L’agriculture, et notamment l’élevage, a particulièrement besoin de transformations et d’innovations pour évoluer dans le monde actuel.
M. le président. La parole est à M. Jean-Marie Mizzon.
M. Jean-Marie Mizzon. En novembre 2018, le Gouvernement présentait les grandes lignes de sa stratégie de recherche en matière d’intelligence artificielle, à laquelle seront consacrés 665 millions d’euros d’ici à 2022.

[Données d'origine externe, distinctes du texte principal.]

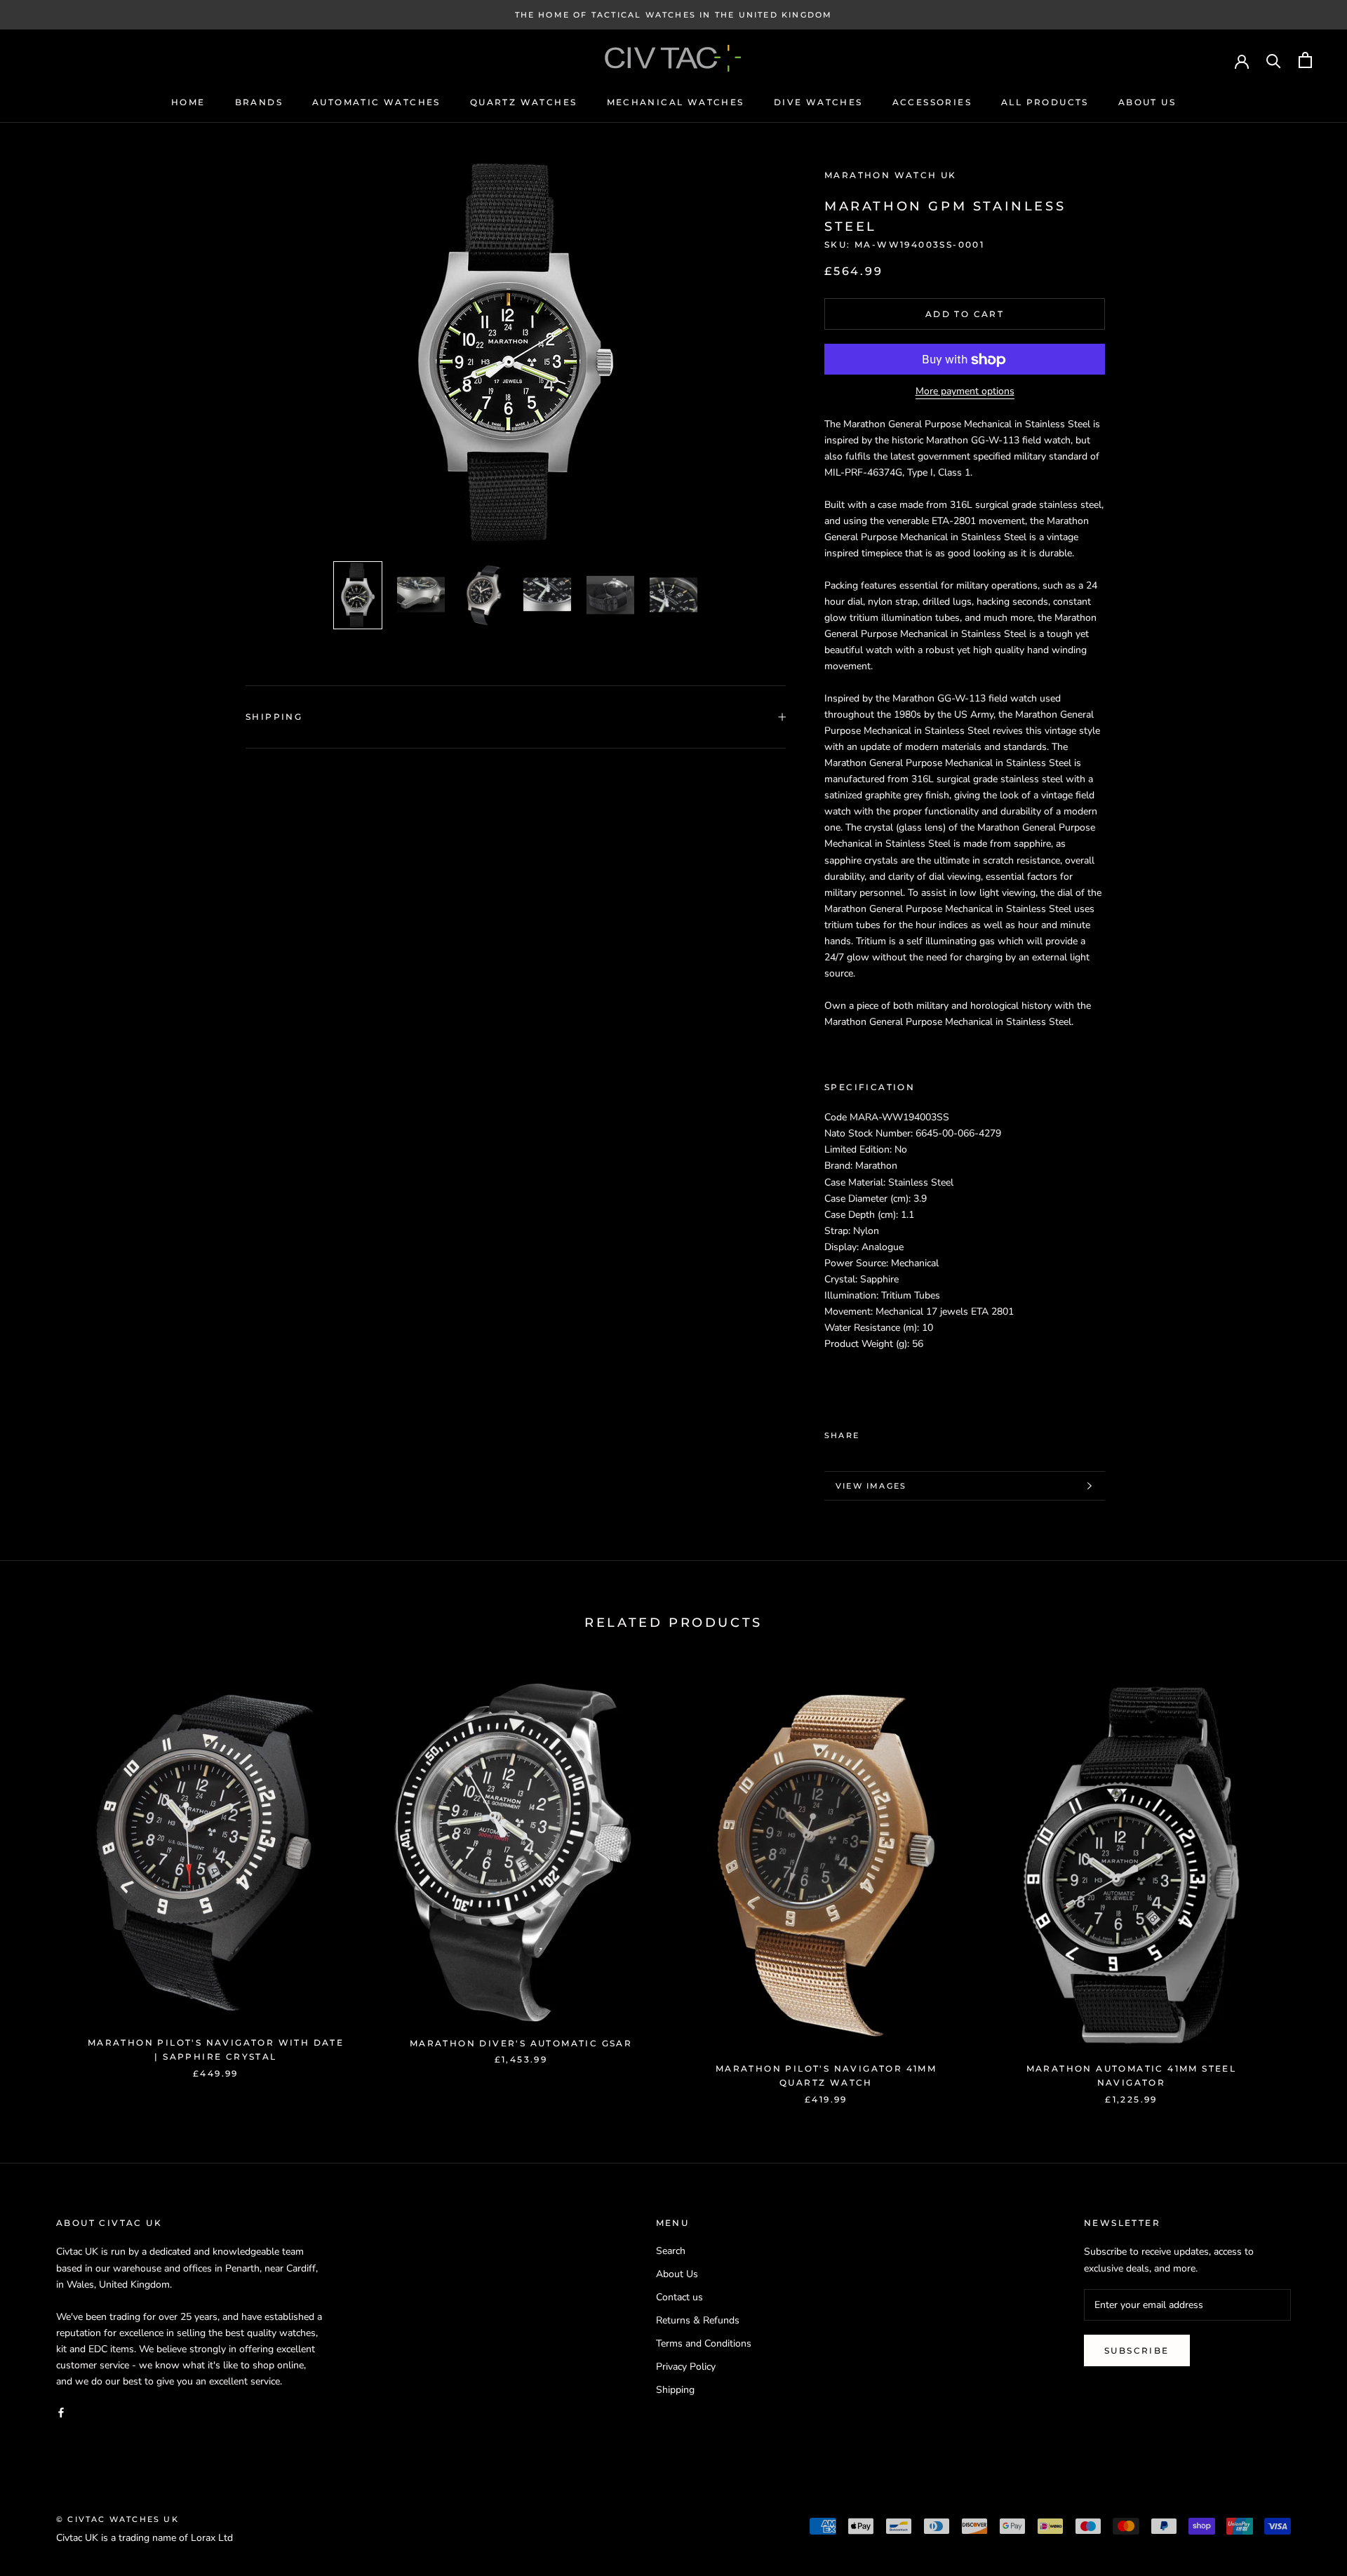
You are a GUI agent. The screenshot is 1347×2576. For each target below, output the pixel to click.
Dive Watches (818, 102)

Le Gouvernement entendait notamment augmenter les financements de doctorants en intelligence artificielle et le nombre de ces derniers, qui était d’environ 250. Il projetait également de créer 40 chaires via un appel à candidatures national et international. Sur ce point précis, où en sommes-nous ? Ce programme, qui a le grand mérite d’exister, ne semble pas à la mesure de la compétition internationale qui fait rage – presque tout le monde ici le reconnaît, et vous-même en avez convenu en y intégrant la stratégie européenne.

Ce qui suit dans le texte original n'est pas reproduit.